BEGIN SOURCE PASSAGE

In past research, it was found that understanding family functioning and composition is crucial for home care among the elderly population [31]. The real-time assessment of family functioning holds significant value in academic research, clinical practice, and the development of care plans within the field of public health [11]. Therefore, the real-time assessment of family functioning is an important topic in the training of home care or medical personnel, within the field of public health. It aids in the early identification of issues, personalized care, improvement in the quality of care [26], and exerts a positive influence on academic and professional training.

END SOURCE PASSAGE
BEGIN EXCERPTED RECORDS

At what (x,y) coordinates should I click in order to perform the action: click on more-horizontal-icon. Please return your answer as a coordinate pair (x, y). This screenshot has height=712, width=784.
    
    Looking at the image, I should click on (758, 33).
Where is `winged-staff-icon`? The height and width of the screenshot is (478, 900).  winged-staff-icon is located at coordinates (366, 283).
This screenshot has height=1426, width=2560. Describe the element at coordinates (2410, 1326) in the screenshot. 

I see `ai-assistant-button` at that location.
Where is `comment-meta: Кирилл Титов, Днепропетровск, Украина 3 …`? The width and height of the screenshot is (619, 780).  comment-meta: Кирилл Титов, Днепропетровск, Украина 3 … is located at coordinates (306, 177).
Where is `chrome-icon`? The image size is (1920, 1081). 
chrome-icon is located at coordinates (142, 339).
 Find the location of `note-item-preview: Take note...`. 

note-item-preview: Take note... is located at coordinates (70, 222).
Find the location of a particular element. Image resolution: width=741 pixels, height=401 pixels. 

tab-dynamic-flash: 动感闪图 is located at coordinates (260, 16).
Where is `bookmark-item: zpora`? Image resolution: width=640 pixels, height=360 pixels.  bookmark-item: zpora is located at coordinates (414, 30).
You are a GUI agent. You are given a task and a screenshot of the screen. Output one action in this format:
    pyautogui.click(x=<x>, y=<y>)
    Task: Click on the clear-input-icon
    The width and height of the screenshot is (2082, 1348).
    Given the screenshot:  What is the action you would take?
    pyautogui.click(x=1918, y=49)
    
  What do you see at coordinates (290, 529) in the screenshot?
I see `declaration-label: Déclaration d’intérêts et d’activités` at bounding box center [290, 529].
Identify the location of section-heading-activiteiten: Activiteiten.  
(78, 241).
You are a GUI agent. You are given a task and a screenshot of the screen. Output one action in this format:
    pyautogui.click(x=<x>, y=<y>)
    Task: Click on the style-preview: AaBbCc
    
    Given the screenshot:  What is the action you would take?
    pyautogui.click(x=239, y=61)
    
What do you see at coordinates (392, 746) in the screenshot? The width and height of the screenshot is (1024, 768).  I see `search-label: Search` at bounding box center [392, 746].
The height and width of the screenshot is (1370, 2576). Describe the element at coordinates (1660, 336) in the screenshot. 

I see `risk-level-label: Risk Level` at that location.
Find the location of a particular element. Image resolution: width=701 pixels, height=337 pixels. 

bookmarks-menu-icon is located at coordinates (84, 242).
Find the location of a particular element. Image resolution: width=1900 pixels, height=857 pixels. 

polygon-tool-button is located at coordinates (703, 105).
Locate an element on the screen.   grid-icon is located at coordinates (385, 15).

END EXCERPTED RECORDS

__TASKS__.
1/ From the passage on family functioning assessment, list every benefit that real-time assessment of family functioning is said to aid in or exert.
2/ Check each statement against the passage on family functioning assessment. For each one, answer yes or no and quote the words from the passage that decide it.
(a) Real-time assessment of family functioning is an important topic in the training of home care or medical personnel.
(b) Past research found that understanding family functioning is crucial for home care among children.
(c) Real-time assessment of family functioning has a negative influence on professional training.
3/ Pick up the passage on family functioning assessment where it stops, and carry it forward.

__ANSWER SET__.
1/
- Early identification of issues
- Personalized care
- Improvement in the quality of care
- A positive influence on academic and professional training

2/
(a) Yes: "the real-time assessment of family functioning is an important topic in the training of home care or medical personnel"
(b) No: "crucial for home care among the elderly population"
(c) No: "exerts a positive influence on academic and professional training"

3/
This study had some limitations, including a lack on family composition, religion, and income data. Family composition refers to family members who live together, but many older adults lived alone in Taiwan. Their family members may live nearby, however most caregivers are not relatives of the older adults and may live together under private hired employment relationship. Religion may also affect the behavior of the family, which may also affect the family function results. The effect of religion was difficult to estimate, because most older adults find it difficult to join in religious activities outside of their homes. Economic status was also difficult to assess as it could affect the quality of care. This research was carried out in the northern Taiwan area where the average income was the lowest [37]. These limitations make it difficult to compare our results with those from other countries. Furthermore, the years of experience and age of home care nurses may indeed influence the results; however, as there were only four nurses in this study, assessment outcomes were based solely on caregiving time. If more data could be collected in the future, additional variables could be incorporated into the study for discussion. Lastly, the number of participants was small. Many older adults had chronic disease, cognitive impairment, or other diseases and/or disorders that required attention from home care nurses, which was difficult to include them.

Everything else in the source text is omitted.